### Extracted text

== == ==

Consumer 2 - Receives the revoked partition

[main] INFO org.apache.kafka.clients.consumer.internals.ConsumerCoordinator -
  [Consumer clientId=consumer-my-java-application-1, groupId=my-java-application]
  Updating assignment with
        Assigned partitions:                       [demo_java-2]
        Current owned partitions:                  []
        Added partitions (assigned - owned):       [demo_java-2]
        Revoked partitions (owned - assigned):     []

Result:

Consumer 1: partitions 0, 1 (kept processing throughout)
Consumer 2: partition 2 (received smoothly)
Only 1 partition moved!

Scenario 3: Consumer Leaves (Scale Down)

== == ==

### Data lines
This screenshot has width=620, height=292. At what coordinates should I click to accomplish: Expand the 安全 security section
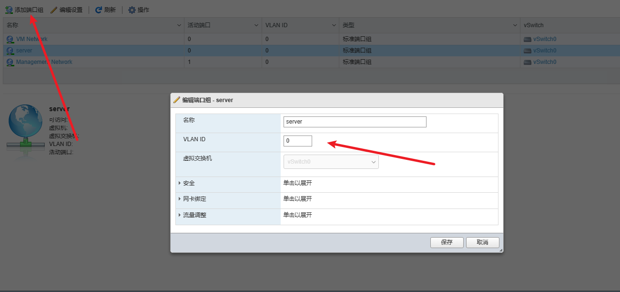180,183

== == ==

### Task
Pick up the Kafka consumer rebalancing text after its final line, "Scenario 3: Consumer Leaves (Scale Down)", and continue it. The data stands apart from the Kafka consumer rebalancing text.

### Exercise result
Consumer 2 shuts down, Consumer 1 picks up the orphaned partition:

[main] INFO org.apache.kafka.clients.consumer.internals.ConsumerCoordinator -
  [Consumer clientId=consumer-my-java-application-1, groupId=my-java-application]
  Updating assignment with
        Assigned partitions:                       [demo_java-0, demo_java-1, demo_java-2]
        Current owned partitions:                  [demo_java-0, demo_java-1]
        Added partitions (assigned - owned):       [demo_java-2]  ← Picked up orphan
        Revoked partitions (owned - assigned):     []

Result: Consumer 1 seamlessly adds partition 2 while continuing to process 0 and 1.

Choosing Between Strategies

Aspect	Eager (RangeAssignor)	Cooperative (CooperativeStickyAssignor)
Partition Revocation	ALL partitions	Only affected partitions
Consumption During Rebalance	STOPPED	CONTINUES on non-revoked partitions
Complexity	Simple (single step)	Complex (multiple steps)
Debugging	Easier to trace	Multi-phase, harder to debug
Consumer Lag Impact	Higher (all partitions pause)	Lower (only moved partitions pause)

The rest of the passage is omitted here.